The cPickled file looks something like
ccopy_reg
_reconstructor
p1
(cpackageA.moduleA
ClassA
p2
c__builtin__
object
p3
NtRp4
The old project hierarchy is of the sort
packageA/
__init__.py
moduleA.py
moduleB.py
packageB/
__init__.py
moduleC.py
moduleD.py
I'd like to put all of that into a WrapperPackage
MyPackage/
.. __init__.py
.. myModuleX.py
.. myModuleY.py
WrapperPackage/
.. __init__.py
.. packageA/
.. __init__.py
.. moduleA.py
.. moduleB.py
.. packageB/
.. __init__.py
.. moduleC.py
.. moduleD.py

You'll need to create an alias for the pickle import to work; the following to the __init__.py file of the WrapperPackage package:
from .packageA import * # Ensures that all the modules have been loaded in their new locations *first*.
from . import packageA # imports WrapperPackage/packageA
import sys
sys.modules['packageA'] = packageA # creates a packageA entry in sys.modules
It may be that you'll need to create additional entries though:
sys.modules['packageA.moduleA'] = moduleA
# etc.
Now cPickle will find packageA.moduleA and packageA.moduleB again at their old locations.
You may want to re-write the pickle file afterwards, the new module location will be used at that time.
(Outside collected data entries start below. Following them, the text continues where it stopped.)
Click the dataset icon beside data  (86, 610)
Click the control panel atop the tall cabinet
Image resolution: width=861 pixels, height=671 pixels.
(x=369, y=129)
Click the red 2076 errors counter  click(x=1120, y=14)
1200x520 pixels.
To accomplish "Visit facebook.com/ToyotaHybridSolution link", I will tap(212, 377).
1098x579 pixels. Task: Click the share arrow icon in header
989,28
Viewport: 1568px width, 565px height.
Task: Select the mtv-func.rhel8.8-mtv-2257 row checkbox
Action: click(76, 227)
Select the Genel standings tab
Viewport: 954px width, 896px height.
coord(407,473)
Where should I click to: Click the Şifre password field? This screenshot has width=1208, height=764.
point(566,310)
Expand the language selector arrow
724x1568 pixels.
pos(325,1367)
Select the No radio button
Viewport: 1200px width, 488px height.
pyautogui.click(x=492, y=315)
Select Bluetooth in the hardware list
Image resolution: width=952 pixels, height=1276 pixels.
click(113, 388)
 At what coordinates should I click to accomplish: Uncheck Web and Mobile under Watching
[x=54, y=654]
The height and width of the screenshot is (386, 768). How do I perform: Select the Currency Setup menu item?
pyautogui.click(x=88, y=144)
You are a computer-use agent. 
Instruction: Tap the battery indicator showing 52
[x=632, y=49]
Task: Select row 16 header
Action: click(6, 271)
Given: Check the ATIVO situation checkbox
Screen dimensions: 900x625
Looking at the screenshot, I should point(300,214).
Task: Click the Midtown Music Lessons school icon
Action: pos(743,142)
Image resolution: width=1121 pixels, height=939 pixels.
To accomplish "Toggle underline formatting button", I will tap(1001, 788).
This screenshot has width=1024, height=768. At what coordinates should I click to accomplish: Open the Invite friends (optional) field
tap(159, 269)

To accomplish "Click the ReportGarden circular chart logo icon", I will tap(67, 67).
The additional aliases created above should ensure that the modules in question have the new location name for cPickle to pick up when writing the classes again.

In addition to #MartinPieters answer the other way of doing this is to define the find_global method of the cPickle.Unpickler class, or extend the pickle.Unpickler class.
def map_path(mod_name, kls_name):
if mod_name.startswith('packageA'): # catch all old module names
mod = __import__('WrapperPackage.%s'%mod_name, fromlist=[mod_name])
return getattr(mod, kls_name)
else:
mod = __import__(mod_name)
return getattr(mod, kls_name)
import cPickle as pickle
with open('dump.pickle','r') as fh:
unpickler = pickle.Unpickler(fh)
unpickler.find_global = map_path
obj = unpickler.load() # object will now contain the new class path reference
with open('dump-new.pickle','w') as fh:
pickle.dump(obj, fh) # ClassA will now have a new path in 'dump-new'
A more detailed explanation of the process for both pickle and cPickle can be found here.

One possible solution is to directly edit the pickle file (if you have access). I ran into this same problem of a changed module path, and I had saved the files as pickle.HIGHEST_PROTOCOL so it should be binary in theory, but the module path was sitting at the top of the pickle file in plain text. So I just did a find replace on all of the instances of the old module path with the new one and voila, they loaded correctly.
I'm sure this solution is not for everyone, especially if you have a very complex pickled object, but it is a quick and dirty data fix that worked for me!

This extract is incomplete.